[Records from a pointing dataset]
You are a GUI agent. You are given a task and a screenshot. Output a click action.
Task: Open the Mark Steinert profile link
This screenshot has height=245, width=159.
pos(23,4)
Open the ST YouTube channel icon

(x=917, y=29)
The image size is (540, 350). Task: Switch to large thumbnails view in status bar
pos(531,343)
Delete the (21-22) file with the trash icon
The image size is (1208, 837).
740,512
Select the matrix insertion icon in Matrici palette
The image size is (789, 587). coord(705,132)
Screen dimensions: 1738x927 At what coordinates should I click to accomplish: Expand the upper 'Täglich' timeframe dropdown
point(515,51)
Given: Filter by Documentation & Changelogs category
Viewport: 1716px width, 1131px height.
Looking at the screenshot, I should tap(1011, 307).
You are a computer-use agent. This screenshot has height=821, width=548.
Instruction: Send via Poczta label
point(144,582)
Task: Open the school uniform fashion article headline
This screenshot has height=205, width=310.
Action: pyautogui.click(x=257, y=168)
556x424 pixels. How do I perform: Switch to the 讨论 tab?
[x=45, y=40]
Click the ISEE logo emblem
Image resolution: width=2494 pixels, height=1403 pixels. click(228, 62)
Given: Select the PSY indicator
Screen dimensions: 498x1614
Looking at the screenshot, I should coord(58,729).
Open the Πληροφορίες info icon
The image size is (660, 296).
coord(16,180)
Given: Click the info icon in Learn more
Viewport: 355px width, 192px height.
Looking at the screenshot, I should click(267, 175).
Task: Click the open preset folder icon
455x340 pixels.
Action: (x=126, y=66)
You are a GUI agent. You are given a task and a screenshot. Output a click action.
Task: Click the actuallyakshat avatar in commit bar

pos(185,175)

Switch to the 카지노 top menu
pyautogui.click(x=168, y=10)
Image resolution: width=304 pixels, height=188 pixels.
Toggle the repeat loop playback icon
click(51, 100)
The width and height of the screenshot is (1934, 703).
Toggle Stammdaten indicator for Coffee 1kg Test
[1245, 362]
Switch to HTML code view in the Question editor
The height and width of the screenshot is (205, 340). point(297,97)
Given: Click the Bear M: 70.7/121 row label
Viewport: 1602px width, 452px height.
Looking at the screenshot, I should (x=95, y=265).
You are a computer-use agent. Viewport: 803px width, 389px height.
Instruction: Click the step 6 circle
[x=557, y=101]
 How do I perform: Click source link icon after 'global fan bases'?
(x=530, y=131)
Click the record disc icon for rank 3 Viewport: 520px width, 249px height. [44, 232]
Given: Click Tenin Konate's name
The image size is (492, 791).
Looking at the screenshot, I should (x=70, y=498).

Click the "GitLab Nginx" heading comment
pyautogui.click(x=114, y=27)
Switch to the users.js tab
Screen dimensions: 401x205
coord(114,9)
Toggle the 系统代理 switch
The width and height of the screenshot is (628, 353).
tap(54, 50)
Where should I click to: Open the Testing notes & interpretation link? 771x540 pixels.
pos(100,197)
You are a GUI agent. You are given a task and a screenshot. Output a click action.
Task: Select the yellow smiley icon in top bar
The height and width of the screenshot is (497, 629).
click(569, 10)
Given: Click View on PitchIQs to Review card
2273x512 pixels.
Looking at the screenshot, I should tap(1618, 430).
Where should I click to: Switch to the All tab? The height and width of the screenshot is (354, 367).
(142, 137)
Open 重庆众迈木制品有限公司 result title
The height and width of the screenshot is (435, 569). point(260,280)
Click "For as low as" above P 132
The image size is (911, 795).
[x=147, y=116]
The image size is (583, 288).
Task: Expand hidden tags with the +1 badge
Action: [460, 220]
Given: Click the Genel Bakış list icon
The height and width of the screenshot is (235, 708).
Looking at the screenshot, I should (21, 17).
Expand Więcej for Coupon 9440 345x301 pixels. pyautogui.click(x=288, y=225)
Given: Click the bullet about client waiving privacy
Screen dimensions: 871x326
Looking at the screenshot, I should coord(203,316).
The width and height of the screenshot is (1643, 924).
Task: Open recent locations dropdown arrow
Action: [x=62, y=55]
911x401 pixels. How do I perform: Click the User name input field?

_Your goal_
How many lines in the records contain the string "dropdown"? Case counts, so only matches with the same capitalization qualify; reply with the number alone.

_Complete answer_
2